J Miquet, Instituto de Quimica y Fisicoquimica Biologicas (UBA-CONICET), Facultad de Farmacia y Bioquimica, Universidad de Buenos Aires, Buenos Aires, Argentina
L Gonzalez, Instituto de Quimica y Fisicoquimica Biologicas (UBA-CONICET), Facultad de Farmacia y Bioquimica, Universidad de Buenos Aires, Buenos Aires, Argentina
M Matos, Instituto de Quimica y Fisicoquimica Biologicas (UBA-CONICET), Facultad de Farmacia y Bioquimica, Universidad de Buenos Aires, Buenos Aires, Argentina
C Hansen, Department of Internal medicine, Southern Illinois University School of Medicine, Springfield, United States
A Louis, Southern Illinois University, Springfield, United States
A Bartke, Department of Internal medicine, Southern Illinois University School of Medicine, Springfield, United States
D Turyn, Instituto de Quimica y Fisicoquimica Biologicas (UBA-CONICET), Facultad de Farmacia y Bioquimica, Universidad de Buenos Aires, Buenos Aires, Argentina
A Sotelo, Buenos Aires, Argentina

Correspondence: Johanna Miquet, Email: miquetjg{at}yahoo.com

Abstract

Chronically elevated levels of growth hormone in GH-transgenic mice result in accelerated growth and increased adult body weight.

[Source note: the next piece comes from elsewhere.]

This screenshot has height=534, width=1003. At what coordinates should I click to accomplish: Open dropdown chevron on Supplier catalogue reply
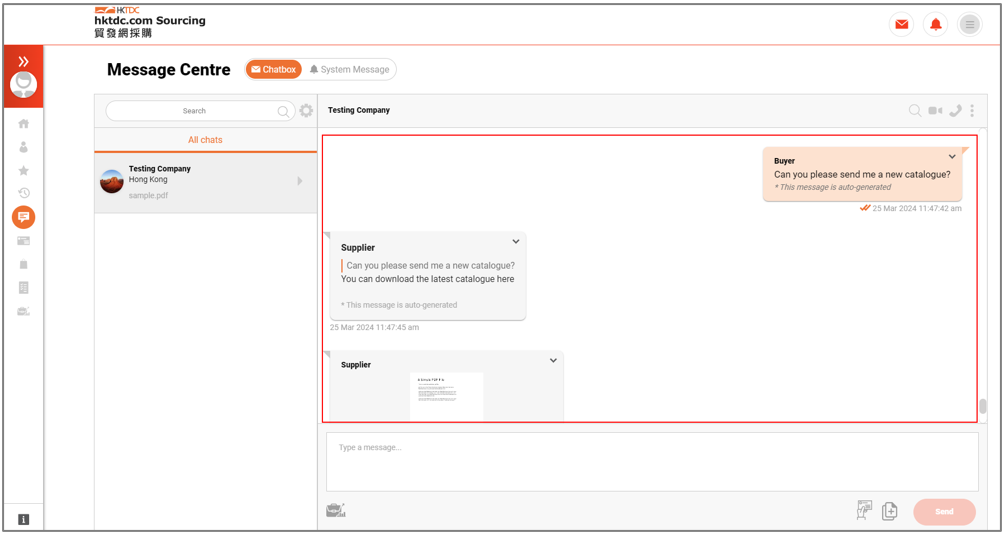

We have previously described that the GH-induced JAK2/STAT5 signaling pathway is desensitized in the liver of transgenic mice overexpressing GH. However, these animals present increased circulating IGF-I levels, increased hepatic GHR expression and liver organomegaly due to hypertrophy and hyperplasia, which frequently progress to hepatomas as the animals age, indicating that action of GH on the liver is not prevented. In the present study, we have evaluated other GH signaling pathways that could be activated in the liver of GH transgenic mice. Upon GH administration, normal mice showed an important increment in STAT3 phosphorylation level, but transgenic mice did not respond to acute GH stimulation. However, STAT3 was constitutively phosphorylated in transgenic mice, whereas its protein content was not increased. GH transgenic mice showed overexpression of c-Src, accompanied by an elevation of its activity. Other signaling mediators including FAK, EGFR, Erk, Akt and mTOR displayed elevated protein and basal phosphorylation levels in these animals. Thus, GH-overexpressing transgenic mice exhibit hepatic upregulation of signaling mediators related to cell proliferation, survival and migration. The upregulation of these proteins may represent GH signaling pathways that are constitutively activated in the presence of dramatically elevated GH levels throughout life. These molecular alterations could be implicated in the pathological alterations observed in the liver of GH transgenic mice.